With a degree in psychology and public relations from Southern Cal, a business as a marketing consultant and called upon frequently to render motivational speeches and television commentary, you might say John Naber is a versatile chap.

But what is a guy who made his mark winning five medals in a swimming pool in Montreal some 20 years ago doing as on-site host of TNT's coverage of the Winter Olympics in Lillehammer, Norway?

Rather than making reference to what happens to water when you drop the temperature to 32 degrees (ice and/or snow), John answers the question by saying, "Catch some of the interviews I'll be doing with the athletes and see."

Most broadcasters, given the assignment of talking to athletes immediately after victory or defeat, would just as soon make a run for coffee and sandwiches.

On the one hand there's the guy or gal so breathless from effort and excitement that nothing is registering cerebrally but joy.

Conversely, there's the runner-up or beaten favorite who has just had his or her world come crashing down moments before and the usual first question is, "How do you feel?"

"Besides hosting, I'll be doing all the interviews from Lillehammer," says John, proudly, "and my approach is going to be that we get something out of these little talks.

"When I came home from Canada [and the 1976 Summer Games in Montreal], it dawned on me after reviewing the videotapes that at least 90 percent of my Olympic experience occurred away from the cameras.

"Everyone will know that Bonnie Blair or Dan Jansen has just medaled in a speed skating race, so what I'll be looking to do is to draw out of the person the things we don't see, the feelings involved.
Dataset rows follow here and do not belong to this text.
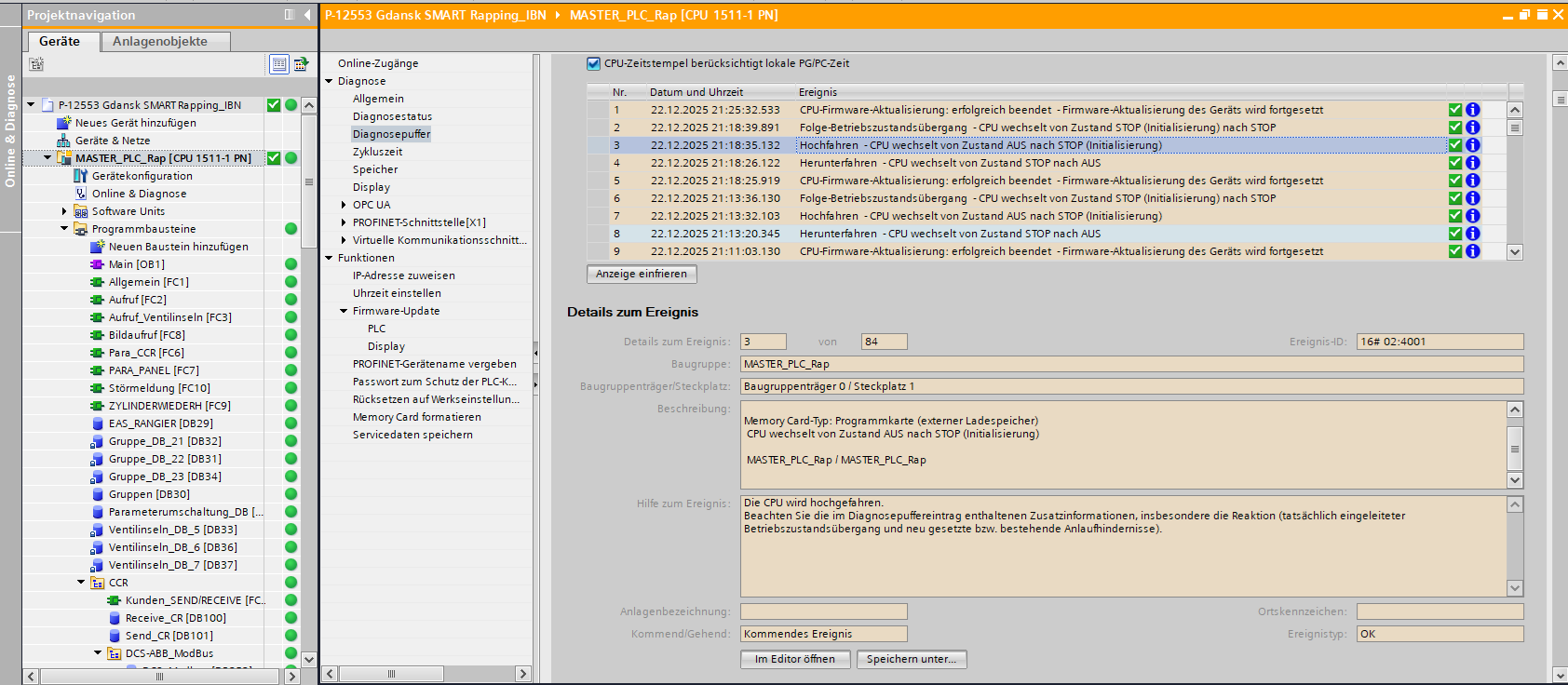This screenshot has height=685, width=1568.
Task: Collapse the Programmbausteine folder
Action: (x=64, y=229)
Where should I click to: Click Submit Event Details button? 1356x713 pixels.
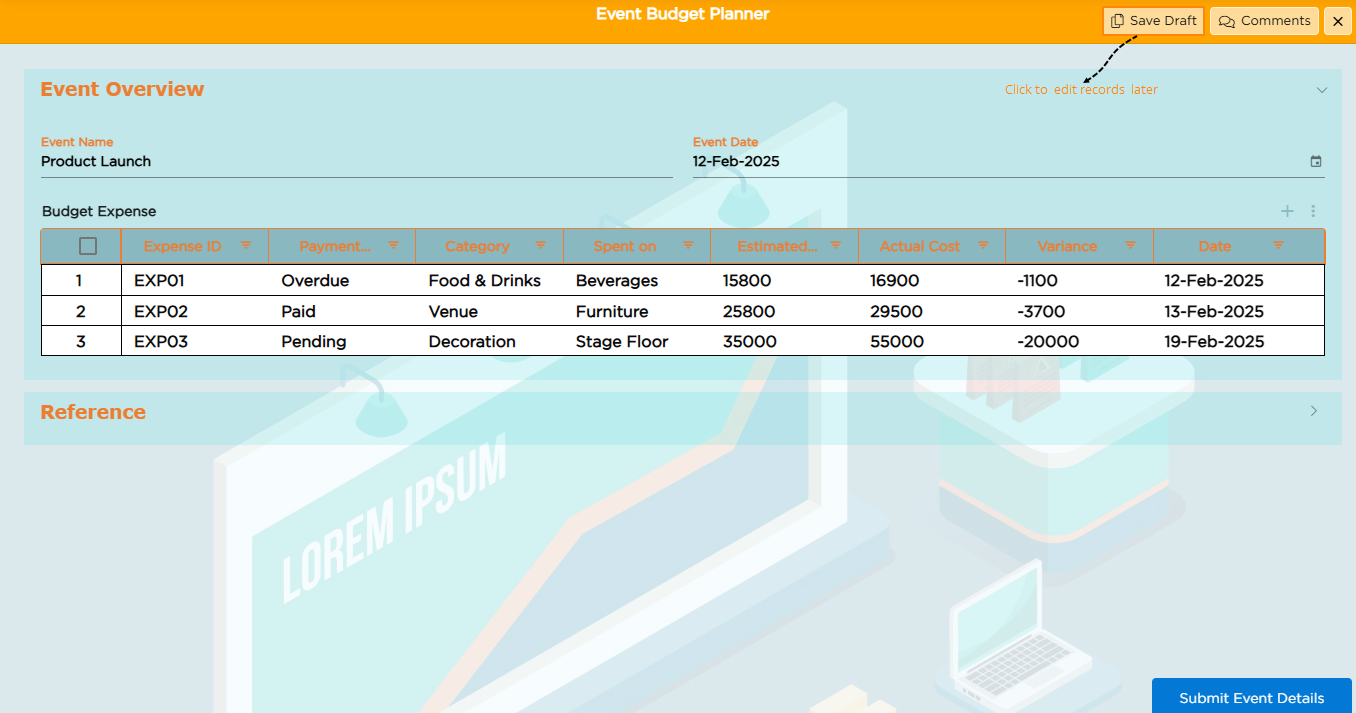tap(1251, 697)
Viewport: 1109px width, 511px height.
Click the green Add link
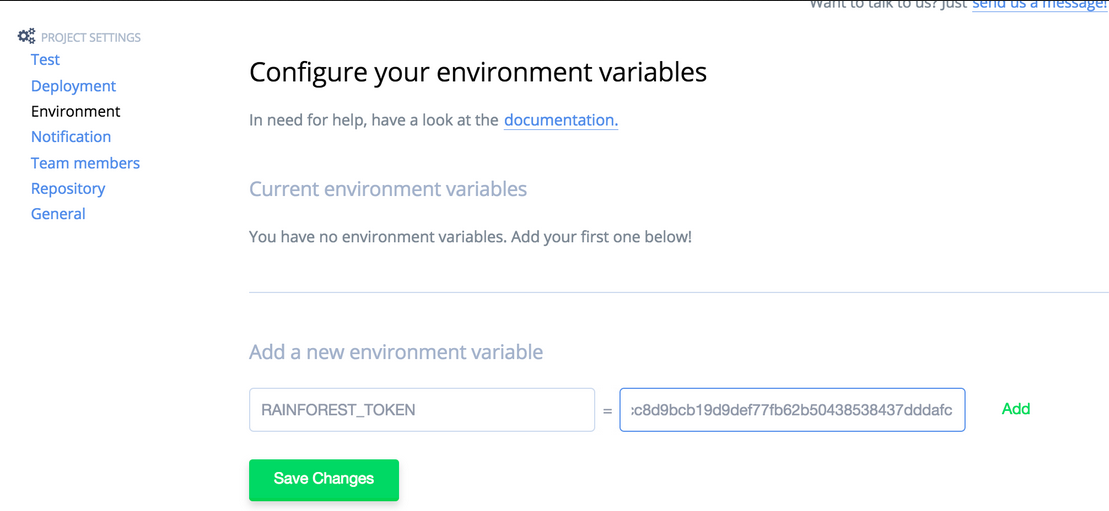1016,408
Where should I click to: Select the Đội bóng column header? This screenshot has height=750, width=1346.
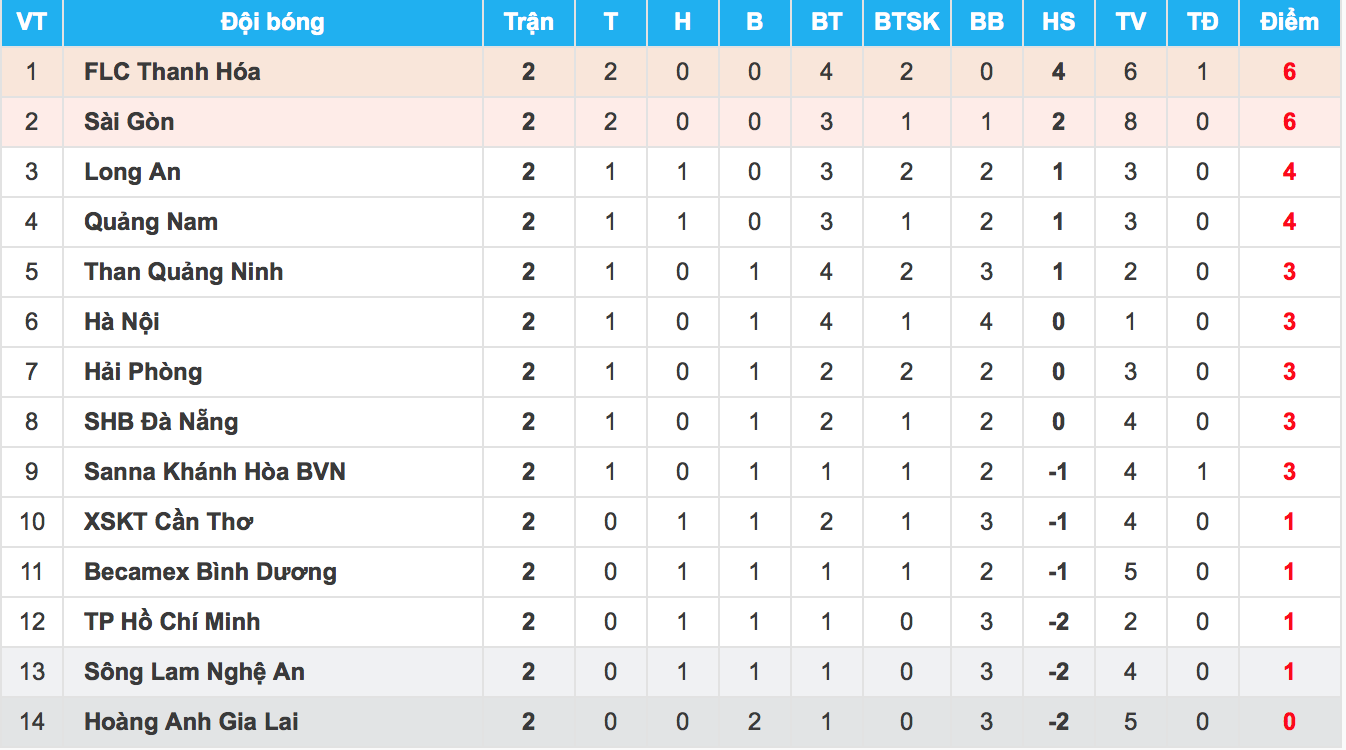pyautogui.click(x=272, y=22)
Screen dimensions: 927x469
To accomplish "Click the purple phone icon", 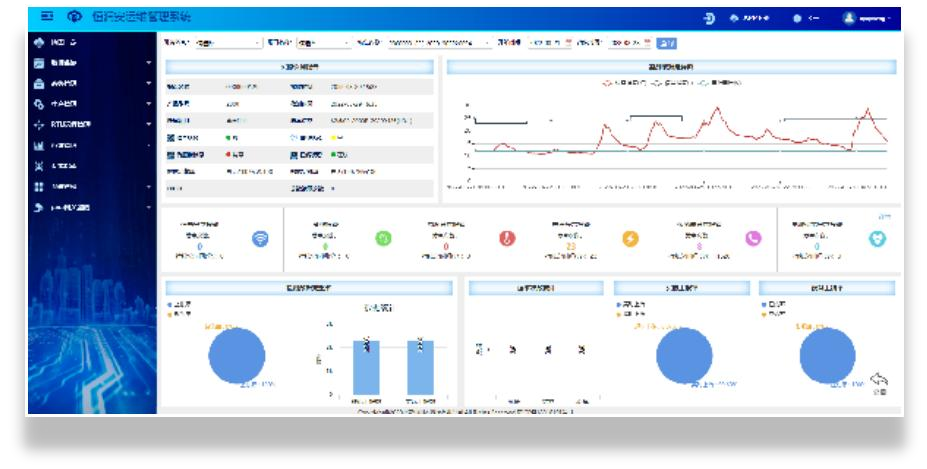I will [x=754, y=238].
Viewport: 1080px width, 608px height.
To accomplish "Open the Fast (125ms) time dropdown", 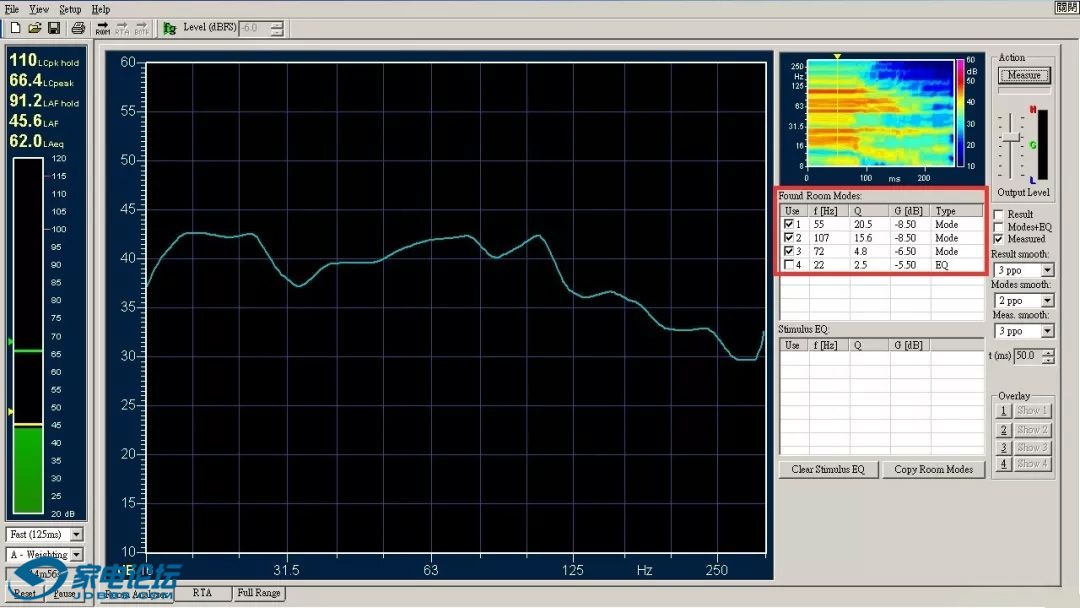I will (x=76, y=535).
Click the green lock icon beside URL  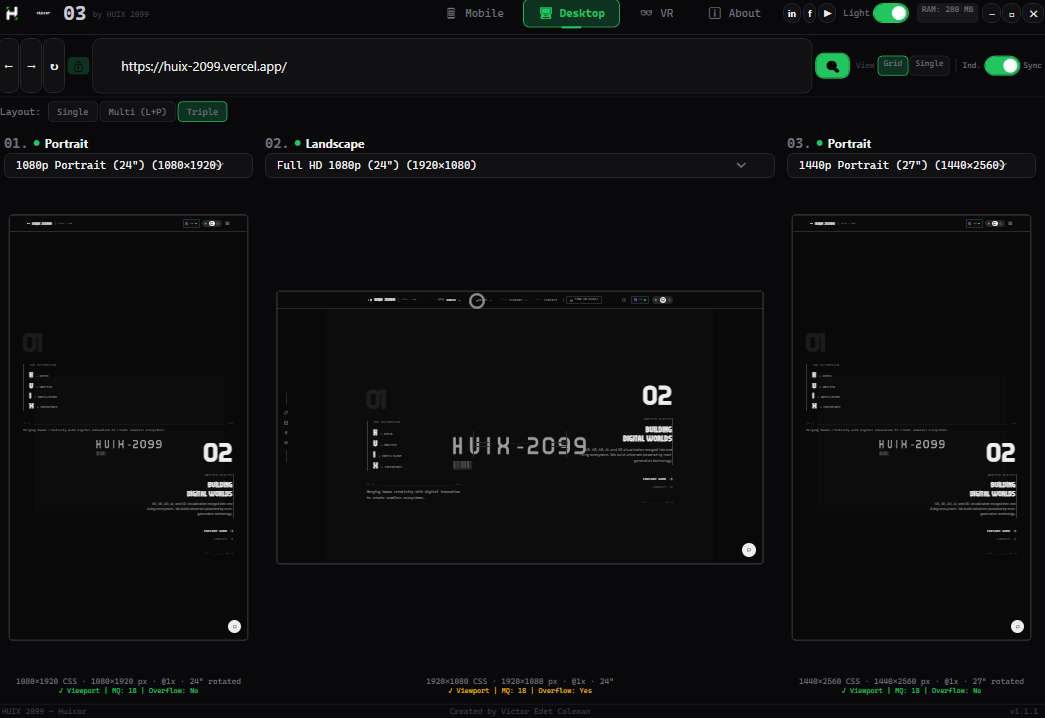pos(79,66)
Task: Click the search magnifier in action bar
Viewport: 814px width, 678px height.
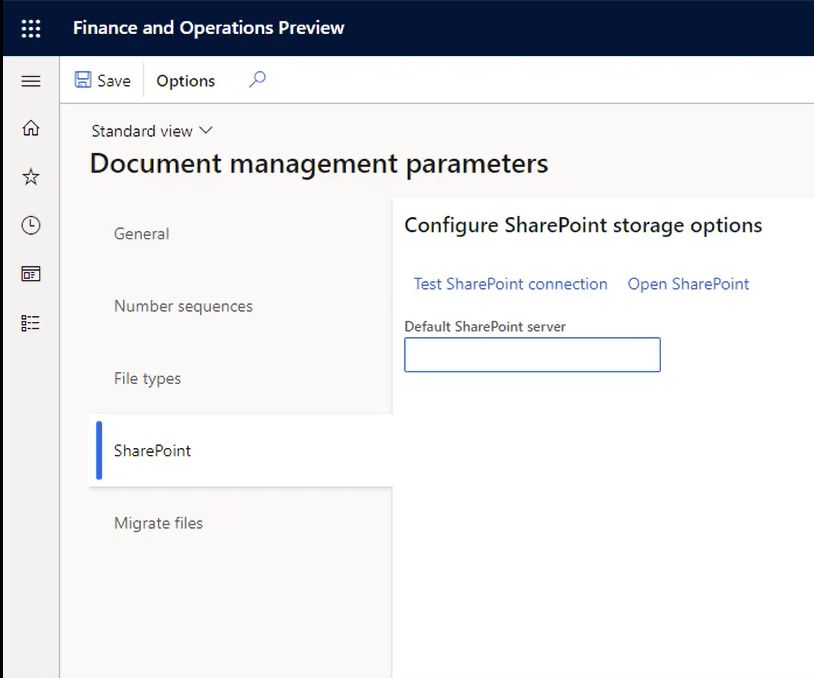Action: click(x=257, y=80)
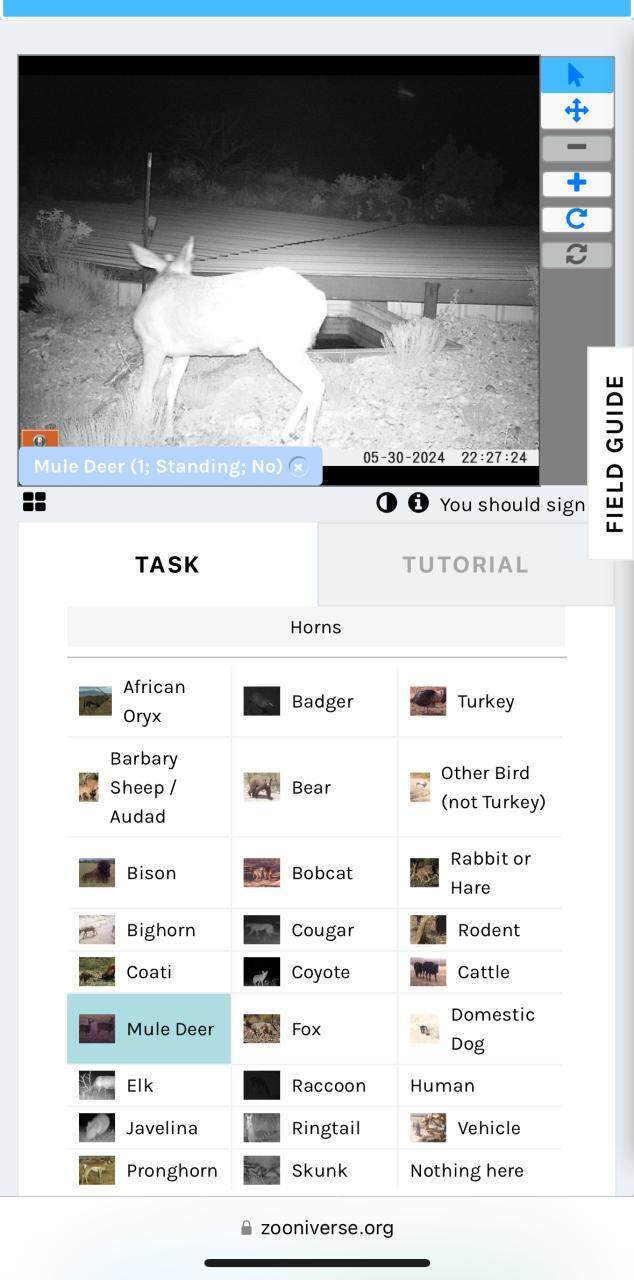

And I'll put the pressure on them to be interesting and provide insight."

As a test, John was asked to provide a free-lance and reasonably concise narrative accompanying his haul of four gold medals and a silver in 1976.

Without pausing for breath, he started, "The first time I was totally convinced I had Olympic potential came in 1972 when I missed making the team by a half-second at the Trials. I hadn't really had a season, owing to the fact I cracked a collarbone and missed eight weeks of training.

"The best backstroker in the world at the time was Roland Mathes of East Germany, who had won the Olympics in 1968 and 1972. I set my goals at 55 seconds for the 100 back and two minutes for the 200, which I hoped could beat him.

"I became convinced this could be done when the U.S. and East Germans met in a dual meet in 1974 in California. I beat Roland in both backstroke events and beat him again on the leadoff leg of a relay."

This explains the success as a backstroker and relay-team member, but where did the silver come from in the 200-meter freestyle?

"Oh," he continued, launching into another perfectly measured sound bite, "for some strange reason I decided I wanted to do more than just backstroke. I had been the NCAA record-holder in the 500 freestyle and knew that the 200-meter free also offered a spot on the relay. So I simply altered my early-season training a little bit."

Just like that.

John ended up carrying the flag at the opening ceremonies of the 1984 Games in Los Angeles and admits, "This made up somewhat for the fact I didn't march in 1976 because, traditionally, swimming starts the Games early the next morning.

"I still should have marched; it's the single biggest regret I have about Montreal."

Two days into the competition, Naber had semifinals and finals in backstroke and freestyle events with the latter coming just 45 minutes apart.

"I won the backstroke, beat Mathes and swam the time I wanted, so I achieved those objectives," he said. "I knew doing well in the freestyle was attainable if I could just put what I had done before out of my mind because the body takes only 20 minutes to recover after swimming the shorter distances."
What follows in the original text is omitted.